Pictures are to be excluded. Please print only the lines from the one containing "Task: Open the MuleSoft Anypoint sidebar icon" through the end of the data, exactly as they appear.

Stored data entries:
== == ==
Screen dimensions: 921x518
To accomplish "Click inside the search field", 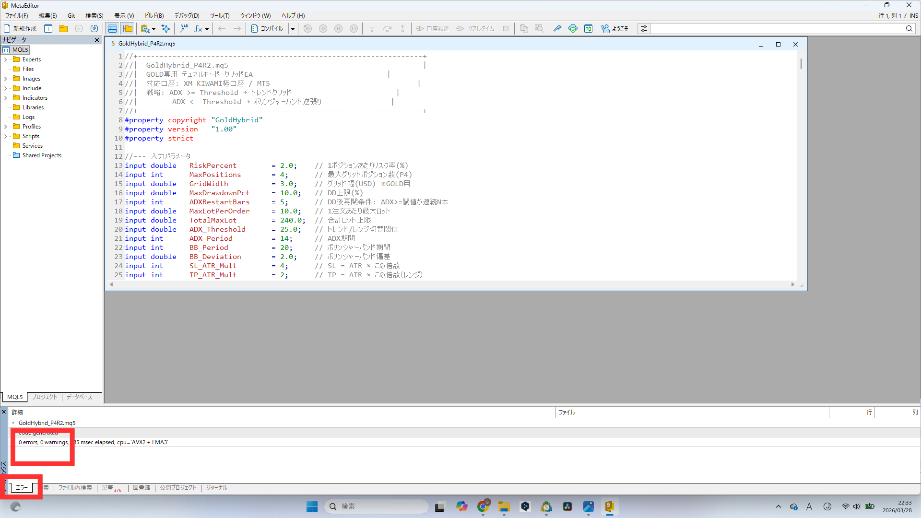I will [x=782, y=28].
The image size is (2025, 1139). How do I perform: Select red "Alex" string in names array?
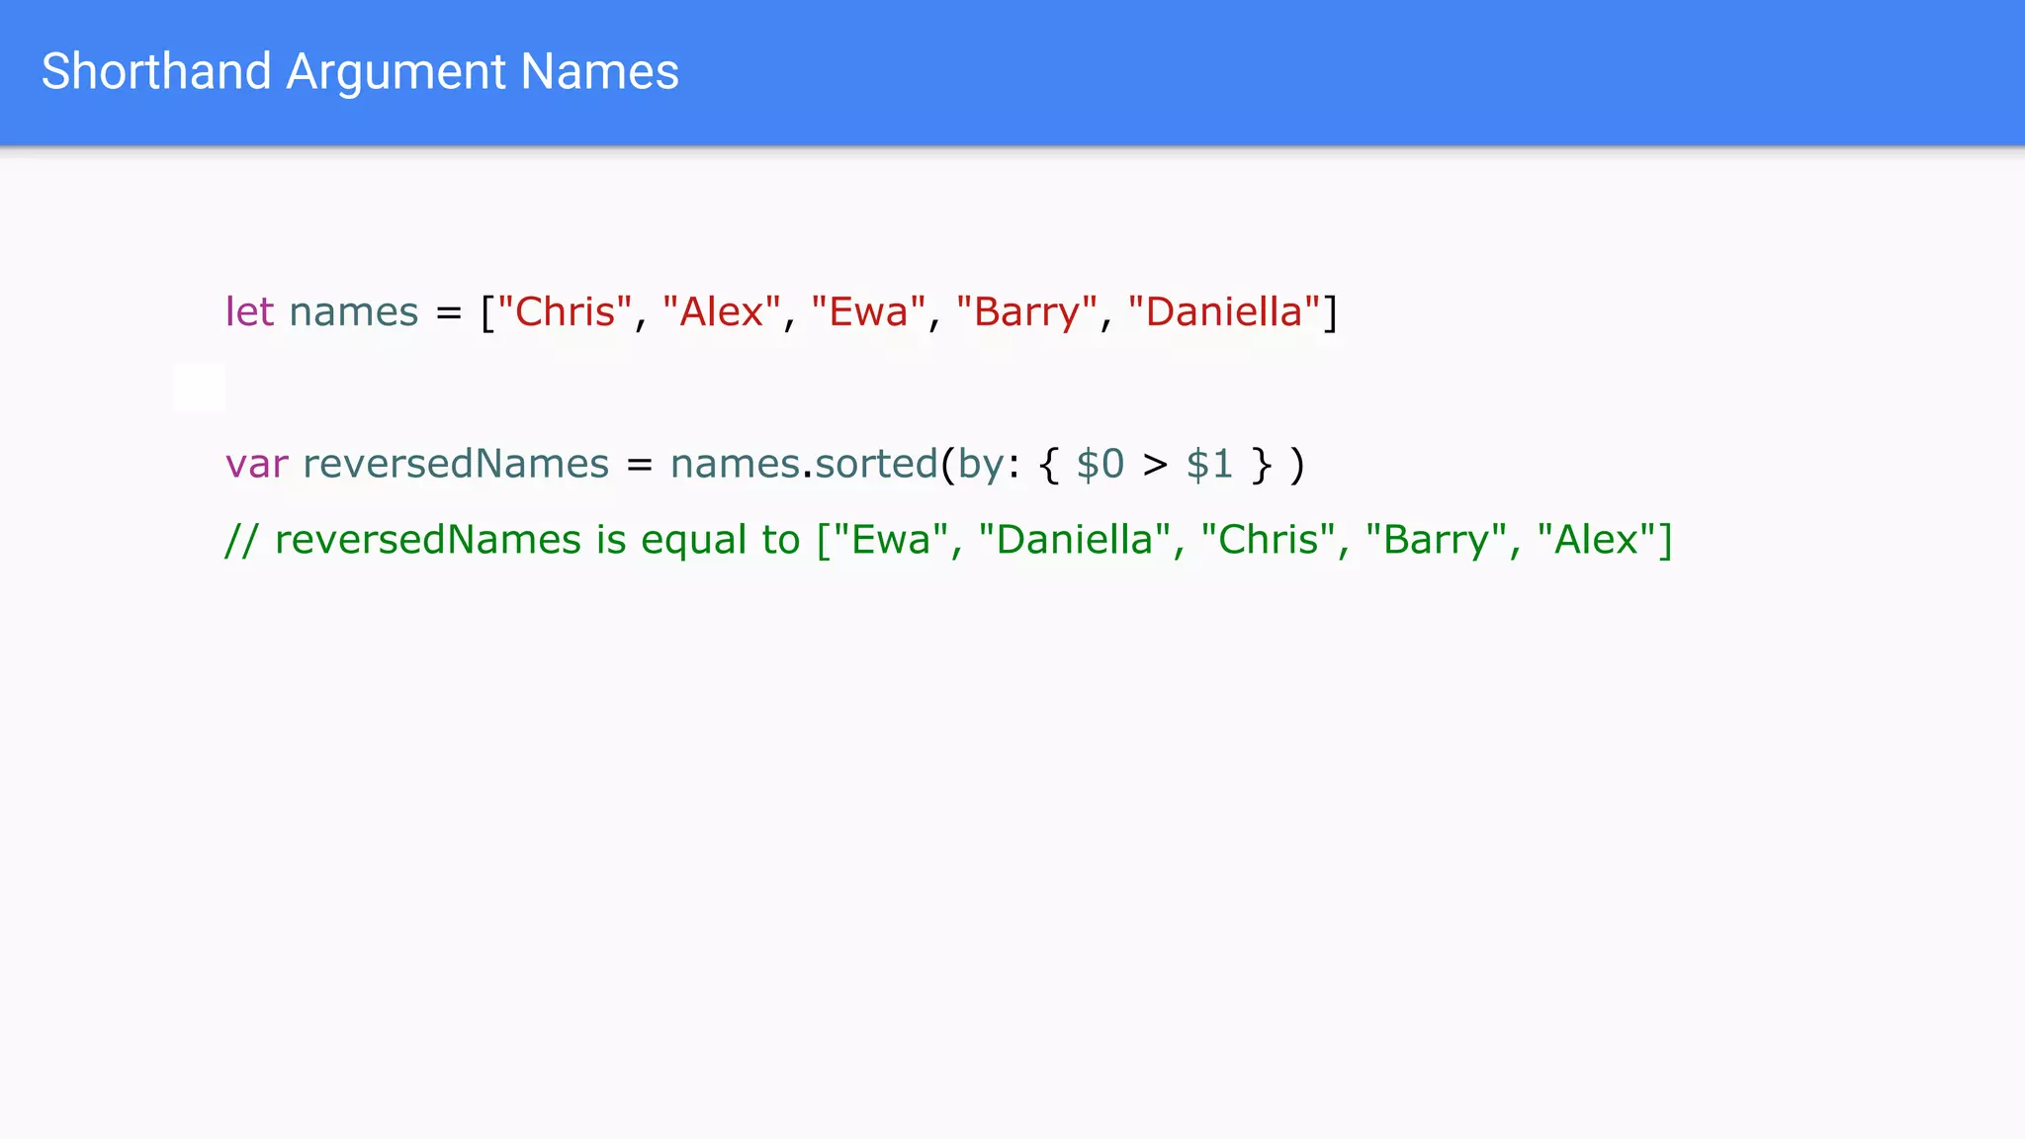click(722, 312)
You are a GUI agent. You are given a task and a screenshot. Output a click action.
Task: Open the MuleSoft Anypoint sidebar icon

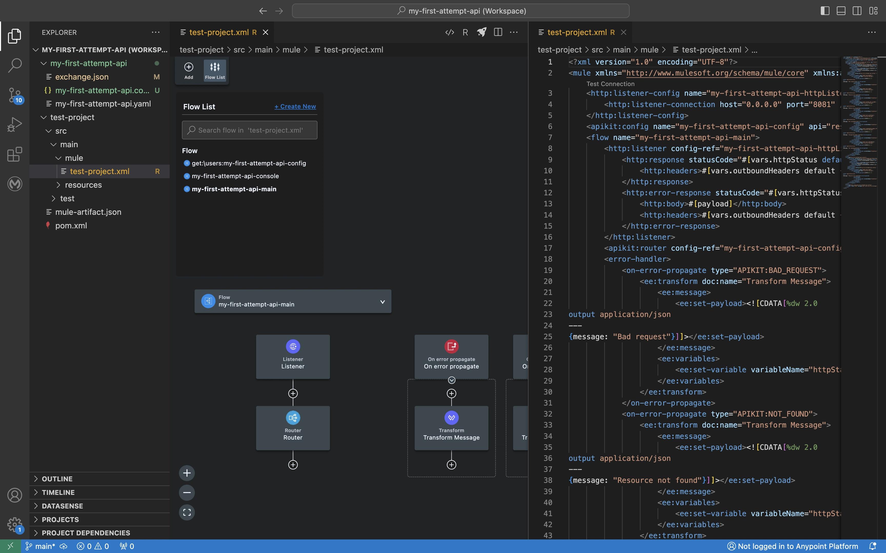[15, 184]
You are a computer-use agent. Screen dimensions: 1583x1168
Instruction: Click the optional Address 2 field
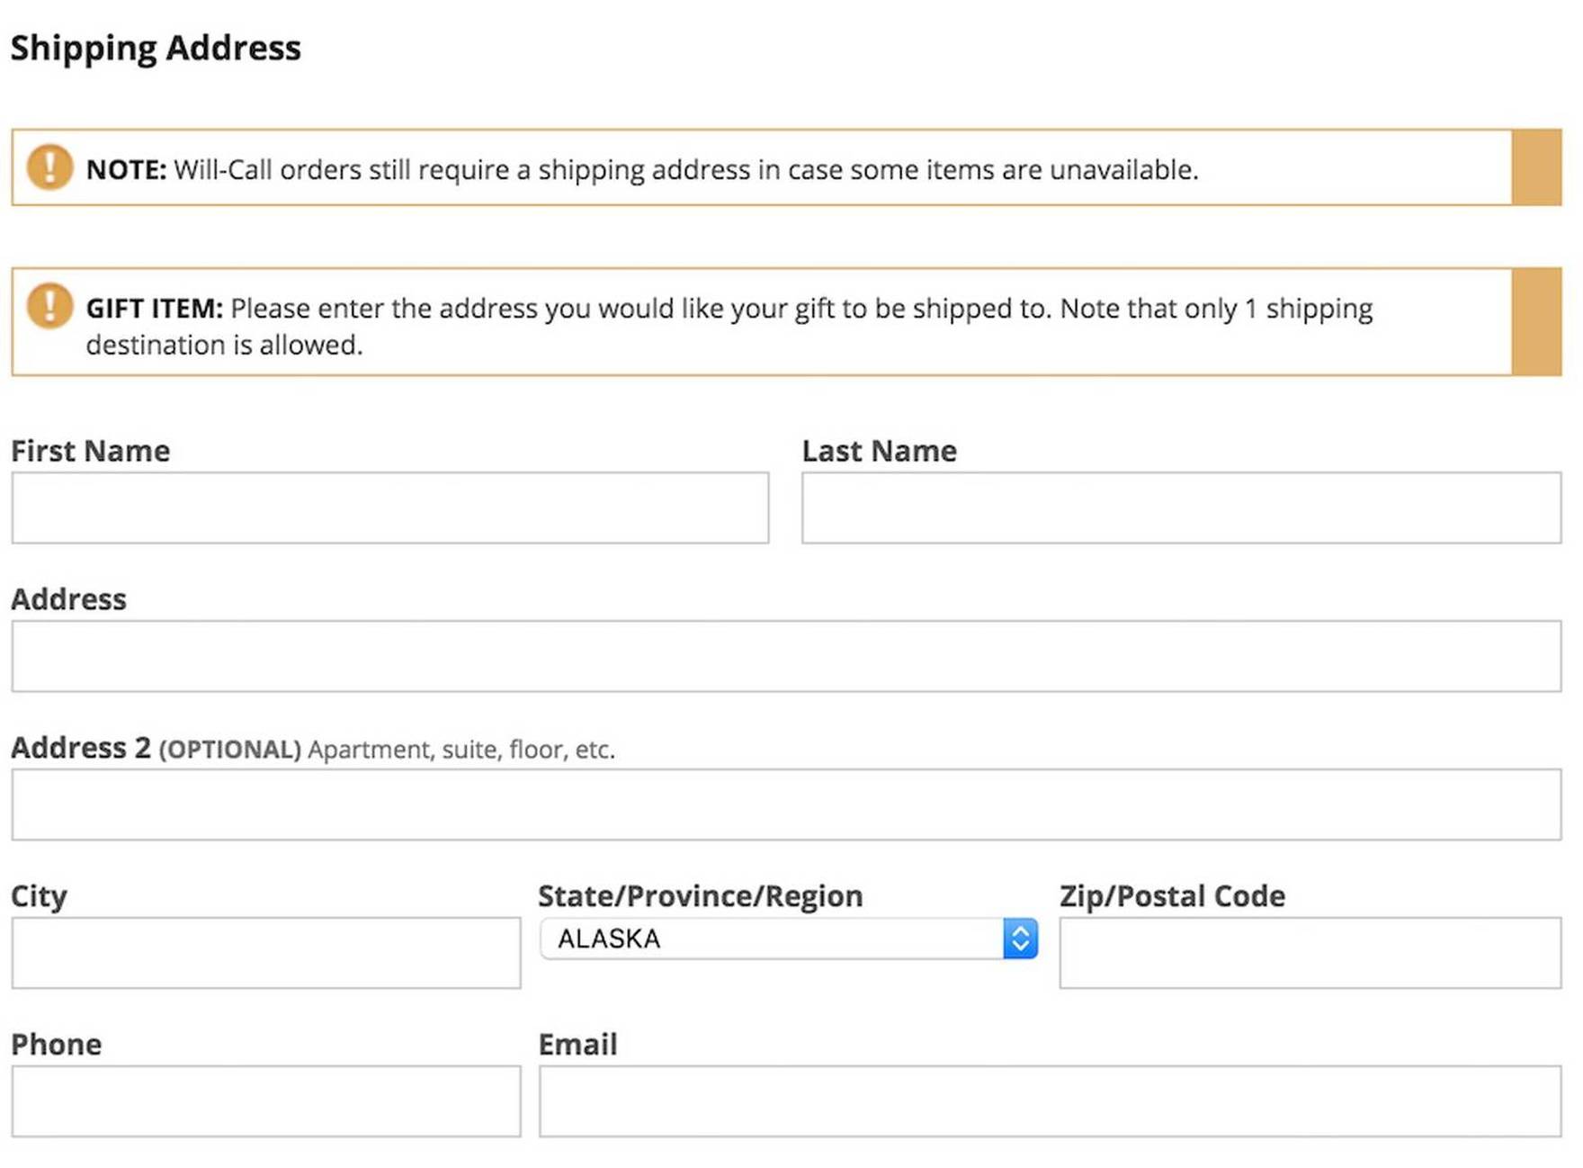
== == ==
◆ **Result of this task**
Task: Open the MuleSoft Anypoint sidebar icon

[15, 184]
You are a computer-use agent. Screen dimensions: 1583x1168
Instruction: Click the optional Address 2 field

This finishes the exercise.